Politika duyuruları, yalnızca gerekli önlemlerin hazırlanması, duyurulması ve uygulanmasından sorumlu makamın güvenilirliği ölçüsünde etkilidir. İdeal bir dünyada, bu tür para otoriteleri hükümetten, siyasi baskıdan veya diğer politika belirleyen otoritelerden tamamen bağımsız olarak çalışmalıdır.

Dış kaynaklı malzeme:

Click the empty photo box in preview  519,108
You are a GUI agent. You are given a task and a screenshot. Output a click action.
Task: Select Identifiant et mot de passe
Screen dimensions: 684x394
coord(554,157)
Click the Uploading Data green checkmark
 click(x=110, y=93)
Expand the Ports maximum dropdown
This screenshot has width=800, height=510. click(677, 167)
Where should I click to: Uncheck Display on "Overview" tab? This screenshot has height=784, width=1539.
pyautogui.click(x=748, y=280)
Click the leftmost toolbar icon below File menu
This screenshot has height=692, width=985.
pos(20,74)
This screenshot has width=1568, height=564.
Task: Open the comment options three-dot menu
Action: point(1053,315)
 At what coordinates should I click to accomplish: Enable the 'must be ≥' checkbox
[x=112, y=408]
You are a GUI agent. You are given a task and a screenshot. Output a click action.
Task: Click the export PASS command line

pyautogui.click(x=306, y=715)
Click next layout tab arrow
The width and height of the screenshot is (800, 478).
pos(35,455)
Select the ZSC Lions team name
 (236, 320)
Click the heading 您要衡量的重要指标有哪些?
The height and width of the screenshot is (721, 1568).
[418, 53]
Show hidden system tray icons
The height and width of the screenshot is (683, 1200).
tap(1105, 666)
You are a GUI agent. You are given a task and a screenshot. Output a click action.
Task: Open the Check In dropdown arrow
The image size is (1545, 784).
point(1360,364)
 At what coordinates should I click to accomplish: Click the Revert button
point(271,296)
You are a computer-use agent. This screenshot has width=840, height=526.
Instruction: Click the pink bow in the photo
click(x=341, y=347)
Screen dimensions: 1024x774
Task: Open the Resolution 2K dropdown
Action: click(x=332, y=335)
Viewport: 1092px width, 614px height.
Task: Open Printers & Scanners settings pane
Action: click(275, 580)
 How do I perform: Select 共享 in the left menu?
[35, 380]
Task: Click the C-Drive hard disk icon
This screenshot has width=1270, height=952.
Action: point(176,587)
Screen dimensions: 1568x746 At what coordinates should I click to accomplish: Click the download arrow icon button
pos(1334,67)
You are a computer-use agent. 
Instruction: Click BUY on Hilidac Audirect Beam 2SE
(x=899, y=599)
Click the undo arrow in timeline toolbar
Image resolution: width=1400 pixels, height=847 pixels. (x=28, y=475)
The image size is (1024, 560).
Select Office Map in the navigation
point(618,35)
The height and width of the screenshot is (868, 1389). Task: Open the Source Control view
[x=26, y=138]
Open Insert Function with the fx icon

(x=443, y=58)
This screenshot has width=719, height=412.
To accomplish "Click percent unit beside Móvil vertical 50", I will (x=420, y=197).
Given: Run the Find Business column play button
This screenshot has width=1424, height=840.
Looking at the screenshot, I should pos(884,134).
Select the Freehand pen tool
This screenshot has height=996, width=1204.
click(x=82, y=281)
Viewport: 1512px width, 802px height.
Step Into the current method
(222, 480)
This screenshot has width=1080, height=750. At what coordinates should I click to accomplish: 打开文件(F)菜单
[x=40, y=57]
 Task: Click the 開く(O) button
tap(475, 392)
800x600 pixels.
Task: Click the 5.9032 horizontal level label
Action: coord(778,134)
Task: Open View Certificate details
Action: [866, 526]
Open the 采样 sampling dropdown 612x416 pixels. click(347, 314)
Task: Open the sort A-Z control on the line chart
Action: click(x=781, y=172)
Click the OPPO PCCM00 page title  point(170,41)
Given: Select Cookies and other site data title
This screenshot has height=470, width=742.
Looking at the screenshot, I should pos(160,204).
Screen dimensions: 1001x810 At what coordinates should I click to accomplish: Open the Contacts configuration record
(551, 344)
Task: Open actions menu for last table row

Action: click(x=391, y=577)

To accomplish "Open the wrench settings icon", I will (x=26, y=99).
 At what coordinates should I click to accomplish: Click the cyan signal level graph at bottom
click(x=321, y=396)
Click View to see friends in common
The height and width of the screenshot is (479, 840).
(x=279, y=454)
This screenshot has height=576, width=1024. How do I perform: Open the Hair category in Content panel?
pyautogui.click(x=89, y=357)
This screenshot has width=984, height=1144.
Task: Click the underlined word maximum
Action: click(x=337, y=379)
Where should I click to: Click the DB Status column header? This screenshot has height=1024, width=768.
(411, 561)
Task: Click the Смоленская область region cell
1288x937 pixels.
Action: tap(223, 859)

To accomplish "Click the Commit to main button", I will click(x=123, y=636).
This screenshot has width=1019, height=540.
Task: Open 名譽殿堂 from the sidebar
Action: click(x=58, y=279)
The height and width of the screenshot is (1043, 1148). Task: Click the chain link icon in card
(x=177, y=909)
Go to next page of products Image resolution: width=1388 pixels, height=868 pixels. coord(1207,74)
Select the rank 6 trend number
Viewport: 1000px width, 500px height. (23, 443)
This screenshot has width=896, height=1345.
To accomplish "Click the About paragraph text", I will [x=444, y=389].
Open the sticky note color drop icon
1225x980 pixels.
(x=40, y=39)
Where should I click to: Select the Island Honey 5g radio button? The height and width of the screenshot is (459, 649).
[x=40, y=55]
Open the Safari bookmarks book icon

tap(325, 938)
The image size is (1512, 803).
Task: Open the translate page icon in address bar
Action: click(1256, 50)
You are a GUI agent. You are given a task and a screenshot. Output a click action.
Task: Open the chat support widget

Gerçekte, dünyanın dört bir yanındaki hükümetler, para otoritesinin işleyişine farklı düzeylerde müdahale edebilir. Hükümetten, yargıdan veya yalnızca otoritenin kilit üyelerini atamakla sınırlı bir role sahip siyasi partilerden farklı olabilir. Alternatif olarak, örneğin yaklaşan bir seçimi etkilemek için onları popülist önlemleri açıklamaya zorlamaya kadar uzanabilir.

Bir merkez bankası, artan enflasyona sınır koyacak belirli bir politika duyurursa, ortak halkın otoriteye güvenmemesi veya çok az olması durumunda enflasyon yüksek kalmaya devam edebilir. Açıklanan para politikasına göre yatırım kararları alınırken, otoritenin güvenilirliği de göz önünde bulundurulmalıdır.